Later that evening I called my mom to let her know what happened. John knew, of course, but I thought she should too, in case anything else fishy should happen in the next few days. Now I’d pretty much instantly (once I could form thoughts beyond the cup crisis at Verizon) considered that this could be a sign of pregnancy. But when my mom suggested it, I denied it. Yes, of course, I thought of it, too, I said, but I don’t think that’s it. Keep an eye on it, she said, and I agreed I would.
The next day I got ready for work and went to morning Mass with John, but my head hurt a little, and since I still wasn’t sure what was going on with me, I decided to stay home and rest. In retrospect, if my head hurt from a fall when I passed out, staying home alone and taking a series of naps throughout the day probably wasn’t the best plan. But alas.
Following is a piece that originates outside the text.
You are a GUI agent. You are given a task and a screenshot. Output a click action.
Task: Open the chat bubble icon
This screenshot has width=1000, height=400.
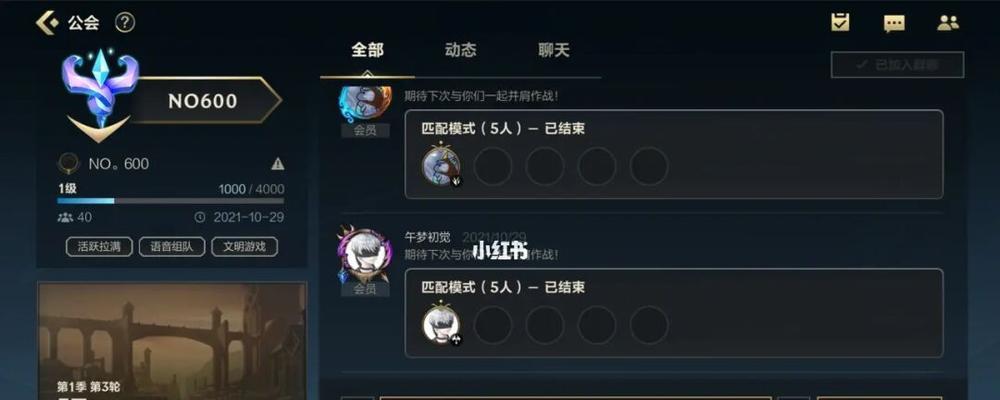894,24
It was a good, relaxing day, full of healthy food, rest, reading, and a couple of phone calls with my mom. As the day went on, I started to think more and more that maybe I was pregnant. If it was the first thing I thought and the first thing my mom thought, maybe it was the case. After I spoke to my mom in the late afternoon, I decided to take one of the tests we’d stowed in the cabinet. The first thing I learned was that you should try to take those tests when you actually have to go to the bathroom. If you’re nervous already, then making something happen out of nowhere is going to be much more difficult than it needs to be.
The package said that even a faint line meant you were pregnant, but I still wasn’t sure. I could wait a few days, maybe, and try again. I wasn’t at the ideal time in my cycle to have conclusive results.
A few hours later, though, I couldn’t wait any longer—not for another few days, not for John to come home, nothing. So I did it again (this time I was more prepared), and what do you know? Another pair of pink lines.
I’d been nervous about getting pregnant since before we were married. As much as I believed being ready to marry meant being ready to have a family—not a common belief, I know, and one that I hope will be addressed in another post later—I prayed that God would give me some time. First I thought maybe a year or two. Then I thought maybe three or four months. But just not right away, I prayed, give me just a little more time.
You can imagine that I spent a lot of time beforehand worrying about how I’d react when I knew I was pregnant. Would there be any regret about timing? Any resentment of a small and innocent life? Would I be able to love something so tiny, so seemingly unreal? Could I really be the mother that a new person in this world would need?
But the instant I knew, none of those worries were there anymore. I was filled with a peace I can only describe as God’s grace. I knew there would be times ahead when I didn’t feel so confident, so sure, so utterly blessed. But then, I did. It was a wonderful, quiet, magical moment. I was sure this was right, that this little person needed to be born when he did, that I needed to have this child at this time. And as much as I’d figured our first child would be a girl—for no reason in particular, really—I knew this one was a boy. I started calling him by his name right away, and although Peanut has taken over now, and now I wonder if it is a boy or not, when I’m alone, I still often call him by his name.
I considered texting John the news or at least a hint at it, but I knew it would be better to tell him in person. When he came home, he asked about my day, and I told him all I did—including taking the pregnancy tests. I told him there were faint lines, and that even faint lines were supposed to be positive reads, but I still wasn’t sure. I was nervous and couldn’t believe it. Things are so much more real when you have to say them out loud to another person. I toned it down a lot to not make a big deal of it (what was I thinking?). But I think I downplayed it a little too much.
Eventually, he said we’d just wait and see. He had changed out of his work clothes and was ready to have dinner.
“No, wait,” I said. “This is real. I’m, like, 98% sure. This is really happening.”
It took maybe a hundredth of a second for his smile to burst across his face, and he hugged me and kissed me, and then hugged me and smiled some more.
I showed him the tests and we both knew it had to be real. Before we had dinner we danced a little bit—the kitchen being, of course, the best place in the house (or apartment) in which to dance—and all through dinner, all through the next hour, he simply smiled. Barely said a thing, but I know he was the happiest guy in the world.
Clearly, this was one of the best days of my life: the abundant grace of God, the tremendous love of an amazing husband, and the fresh knowledge that our family was a family in a new and even better way. I knew things wouldn’t always be this easy, this happy, this peaceful, but for that evening, I knew without a doubt that everything had fallen into place.